Nature Communications (Nov 2024)
Molecular level insights on the pulsed electrochemical CO2 reduction
Abstract
Abstract Electrochemical CO2 reduction reaction (CO2RR) occurring at the electrode/electrolyte interface is sensitive to both the potential and concentration polarization. Compared to static electrolysis at a fixed potential, pulsed electrolysis with alternating anodic and cathodic potentials is an intriguing approach that not only reconstructs the surface structure, but also regulates the local pH and mass transport from the electrolyte side in the immediate vicinity of the cathode.
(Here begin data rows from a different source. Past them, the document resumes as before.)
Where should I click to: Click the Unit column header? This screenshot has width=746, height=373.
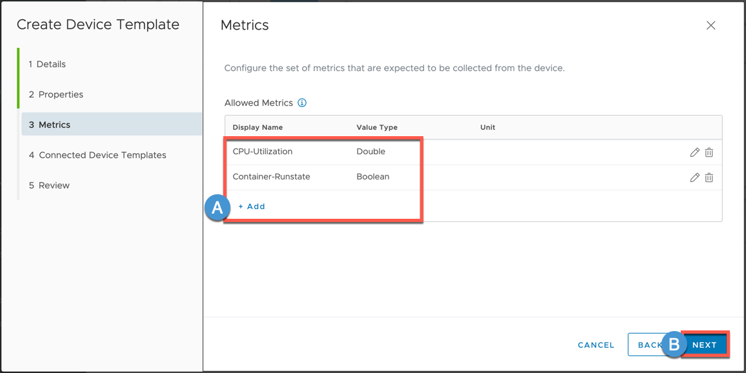pyautogui.click(x=488, y=127)
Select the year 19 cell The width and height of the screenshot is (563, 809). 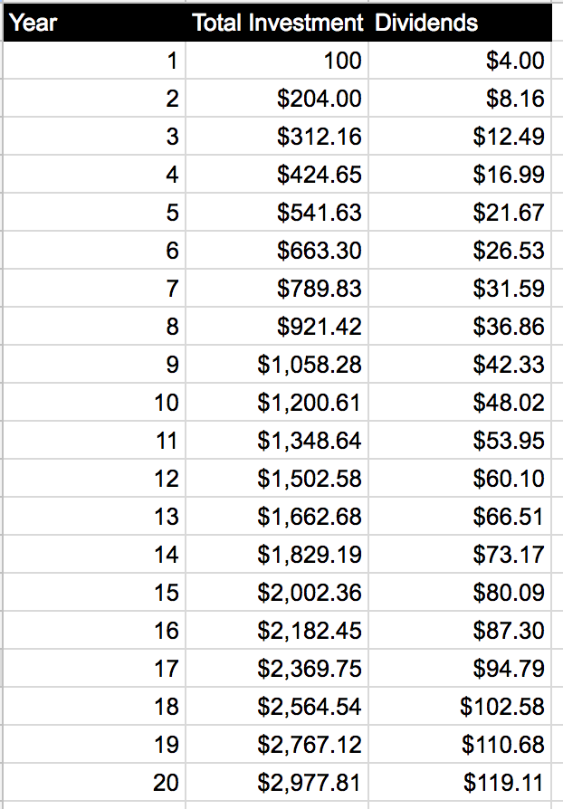pos(94,744)
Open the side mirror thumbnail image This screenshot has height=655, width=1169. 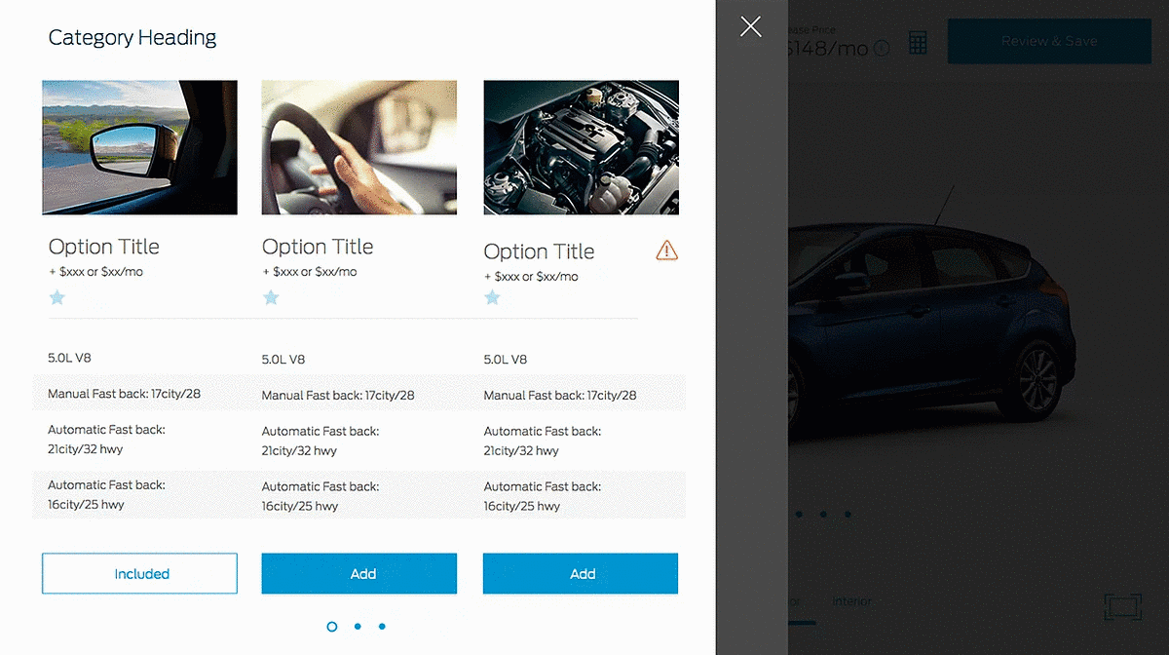point(139,147)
Herein, via a combined online mass spectrometry investigation with sub-second temporal resolution and 1-dimensional diffusion profile simulations, we reveal that heightened surface CO2 concentration promotes CO2RR over H2 evolution for both polycrystalline Ag and Cu electrodes after anodic pulses. Moreover, mild oxidative pulses generate a roughened surface topology with under-coordinated Ag or Cu sites, delivering the best CO2-to-CO and CO2-to-C2+ performance, respectively. Surface-enhanced infrared absorption spectroscopy elucidates the potential dependence of *CO and *OCHO species on Ag as well as the gradually improved *CO consumption rate over under-coordinated Cu after oxidative pulses, directly correlating apparent CO2RR selectivity with dynamic interfacial chemistry at the molecular level.